地球の水環境と大分の水環境

日付 2014/10/30
卓話者 大分大学教育福祉科学部 准教授 大上 和敏

水H2Oは非常に小さな分子ですが、分子の大きさから考えれば融点・沸点が非常に高い、優れた溶解能力を有している、温度によっては固体の水(氷)の方が液体の水よりも密度が高い、といった特徴的な性質を有しています。また、それらの性質が地球全体における海域と陸域間の物質循環と密接に関わっています。

地球上には、約14億km3という莫大な量の水が存在しています。しかし、我々が利用可能な水というものは、全体の0.007%にしか存在していません。さらに、世界全体でみても、水は均等に利用できるのはなく、国や地域によって使用量に大きな差があり、日本やアメリカのような先進国では、一日に一人あたり3トン近い水を使用しているともいわれています。

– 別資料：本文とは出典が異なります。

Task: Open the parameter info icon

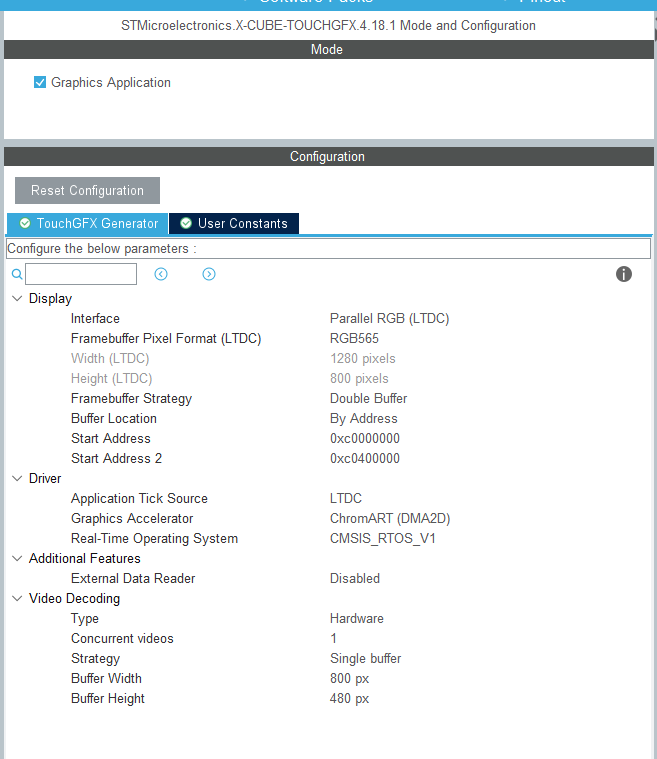Action: (624, 274)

大分県には、名水百選および平成の名水百選に選定されている4か所の水域、山国川、大分川、大野川をはじめとした水量豊かな一級河川や、駅館川のように特別天然記念物であるオオサンショウウオの最南端生息域として、生物学上非常に重要な河川が多数有しています。さらに、湧出量、源泉数ともに日本一である豊富な温泉資源にも恵まれています。

温泉は、大きく分けて、火山性温泉と非火山性(深層熱水型)温泉の2つに分類されます。別府温泉や由布院温泉などは、比較的新しい火山を熱源とする火山性温泉であり、大分市や由布市(庄内町、挾間町)などの温泉は、地温を熱源とする非火山性温泉になります。

大分県が誇るこのような水環境をこれから県民ひとりひとりが大事にして、持続的な水資源として利用・保全をしていくことが大変重要だと思います。